[Source passage Boundary: Start]
Sa is a roughness evaluation parameter based on regional morphology. It is used to represent the roughness of a two-dimensional surface topography. It describes surface roughness more comprehensively than Ra, which reflects roughness of a one-dimensional contour. Sa can be calculated by Equation (1).

$$Sa=\frac{1}{A}{\displaystyle \underset{A}{\iint }\left|z(x,y)\right|dxdy}$$

(1)

where, z(x, y) is the distance from the point on the surface contour to the reference plane, and A is the measurement area.

MRR reflects the processing efficiency of the corresponding cutting parameters. MRR can be obtained using Equation (2).

$$MRR=vf{a}_p$$

(2)

SCE refers to the energy consumed by removing material per unit volume. It can not only reflect the corresponding relationship between the cutting energy consumption and MRR, but also indicate the energy efficiency of the turning lathe. The SCE is determined according Equations (3) and (4).

$$P_c=P-P_0$$

(3)

$$SCE=\frac{P_c}{MRR}$$

(4)
[Source passage Boundary: End]
[Records to use Boundary: Start]
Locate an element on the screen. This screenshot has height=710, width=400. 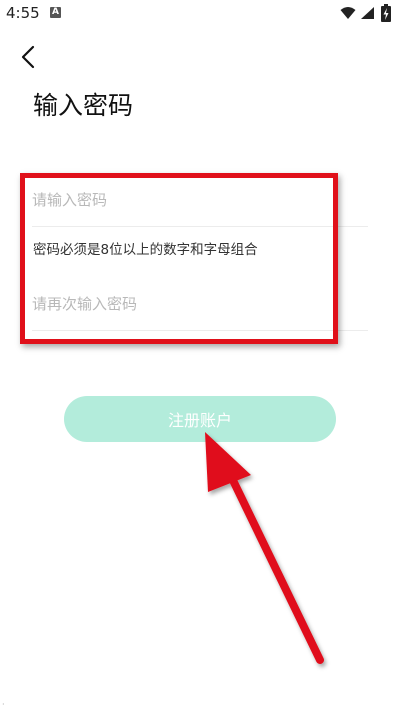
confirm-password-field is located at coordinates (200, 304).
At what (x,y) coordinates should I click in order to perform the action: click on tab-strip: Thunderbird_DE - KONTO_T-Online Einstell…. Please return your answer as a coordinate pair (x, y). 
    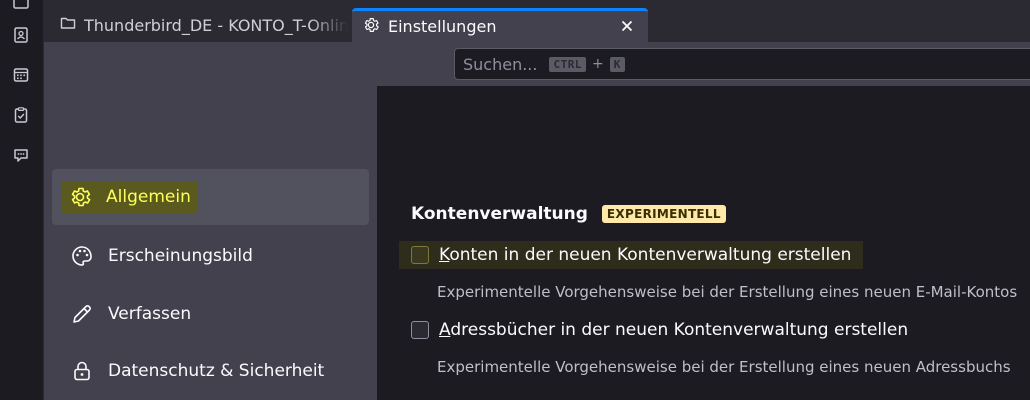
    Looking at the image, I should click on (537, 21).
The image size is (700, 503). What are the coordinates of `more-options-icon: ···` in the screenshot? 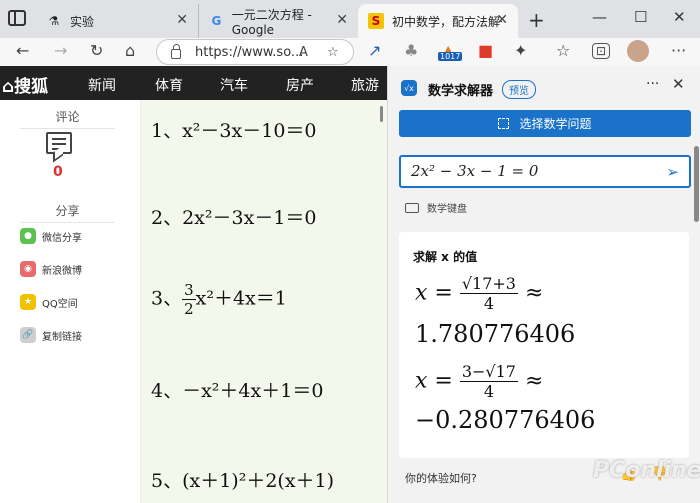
[Records to use Boundary: End]
Problems and tasks:
**A)** Reproduce the whole passage on surface roughness and cutting energy word for word.
**B)** Turn every line of the rows into a Markdown table with the columns No and Line, numbering the lines and skipping blank ones. Leave the pictures out.

Answers by item:
**A)**
Sa is a roughness evaluation parameter based on regional morphology. It is used to represent the roughness of a two-dimensional surface topography. It describes surface roughness more comprehensively than Ra, which reflects roughness of a one-dimensional contour. Sa can be calculated by Equation (1).

$$Sa=\frac{1}{A}{\displaystyle \underset{A}{\iint }\left|z(x,y)\right|dxdy}$$

(1)

where, z(x, y) is the distance from the point on the surface contour to the reference plane, and A is the measurement area.

MRR reflects the processing efficiency of the corresponding cutting parameters. MRR can be obtained using Equation (2).

$$MRR=vf{a}_p$$

(2)

SCE refers to the energy consumed by removing material per unit volume. It can not only reflect the corresponding relationship between the cutting energy consumption and MRR, but also indicate the energy efficiency of the turning lathe. The SCE is determined according Equations (3) and (4).

$$P_c=P-P_0$$

(3)

$$SCE=\frac{P_c}{MRR}$$

(4)

**B)**
| No | Line |
|---|---|
| 1 | Locate an element on the screen. This screenshot has height=710, width=400.  |
| 2 | confirm-password-field is located at coordinates (200, 304). |
| 3 | At what (x,y) coordinates should I click in order to perform the action: click on tab-strip: Thunderbird_DE - KONTO_T-Online Einstell…. Please return your answer as a coordinate pair (x, y).  |
| 4 |     Looking at the image, I should click on (537, 21). |
| 5 | The image size is (700, 503). What are the coordinates of `more-options-icon: ···` in the screenshot?  |